My journey as a Catholic Reproductive Justice activist
Posted by Kristen Barton
April 29, 2016
I’m what you would call a cradle Catholic. I was baptized as a baby and I have been Catholic since. I go to Mass, read my Bible and say the rosary. I went to Catholic school from the time I was three years old until I was 14.
I am also a reproductive justice activist.
It is no secret the Catholic Church has always been very openly against abortion and, in a lot of cases, contraception. I don’t really know if there was ever a time where I decided and openly said that was incorrect and I was going to go against the teachings of the Church, I think it has always been a part of me. Deep down, I always knew it was wrong to deny abortion and birth control access to people.

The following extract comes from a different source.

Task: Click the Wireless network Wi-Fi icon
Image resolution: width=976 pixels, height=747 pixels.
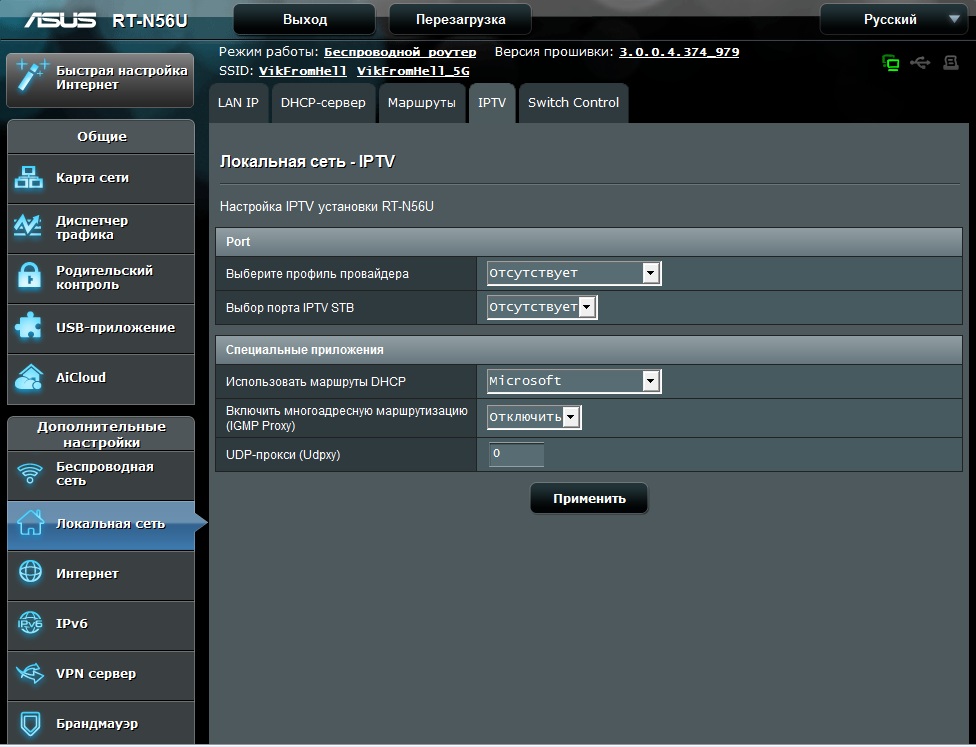Action: [30, 474]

This caused me to feel ostracized in a place I considered my home and a place I went to find peace. In Mass or other church functions I would hear the propaganda against abortion and birth control and it always caused a certain discomfort in me. I never understand this obsession with decreasing abortion access and denying people the right to make their own decisions with their bodies.
I was also confused because my devout Catholic mother has told me since I got my first period to always use contraception because an unintended pregnancy would be a nightmare.
In my mind, this meant I would obviously always use contraception, but I also wanted a backup option. Condoms break, birth control doesn’t always work, and then what? I have a future to think about and the last thing I needed in high school or, now, college was a kid. I know this works for some people, but it’s terrifying or me.
So now I am a devout Catholic, fighting for abortion access. I am prepared for people to tell me I am going to Hell, shouldn’t be able to live with this on my conscience, a bad Catholic or whatever else they can throw at me. But I’ll say this: my conscience has never been cleaner.
I am also not alone. Catholics for Choice is an organization created by people like me — devout Catholics who also believe in contraception and abortion access. The organization wants to shift the abortion and contraception conversation to one that looks at each person’s conscience and moral choices as how they make decisions.
Put simply, people should be able to make their own choices based on what they are comfortable with.
I am not here to argue about the doctrines of the Church or people to tell me to just not have sex. I went to Catholic school so I’ve got the doctrines down. I will never let anyone tell me what to do or not do with me body. So don’t even try it.
I am here to tell anyone else feeling the way I used to feel they are not alone. There is a way to keep going to Mass and not feel guilt, but at peace.
When I started writing for URGE, I knew there would be people who thought I was going against the Church, and that’s okay. It doesn’t really bother me anymore, because I know the work I do is important and I will always fight for safe sex and abortion access.
It hasn’t always been easy, but it has definitely been worth it.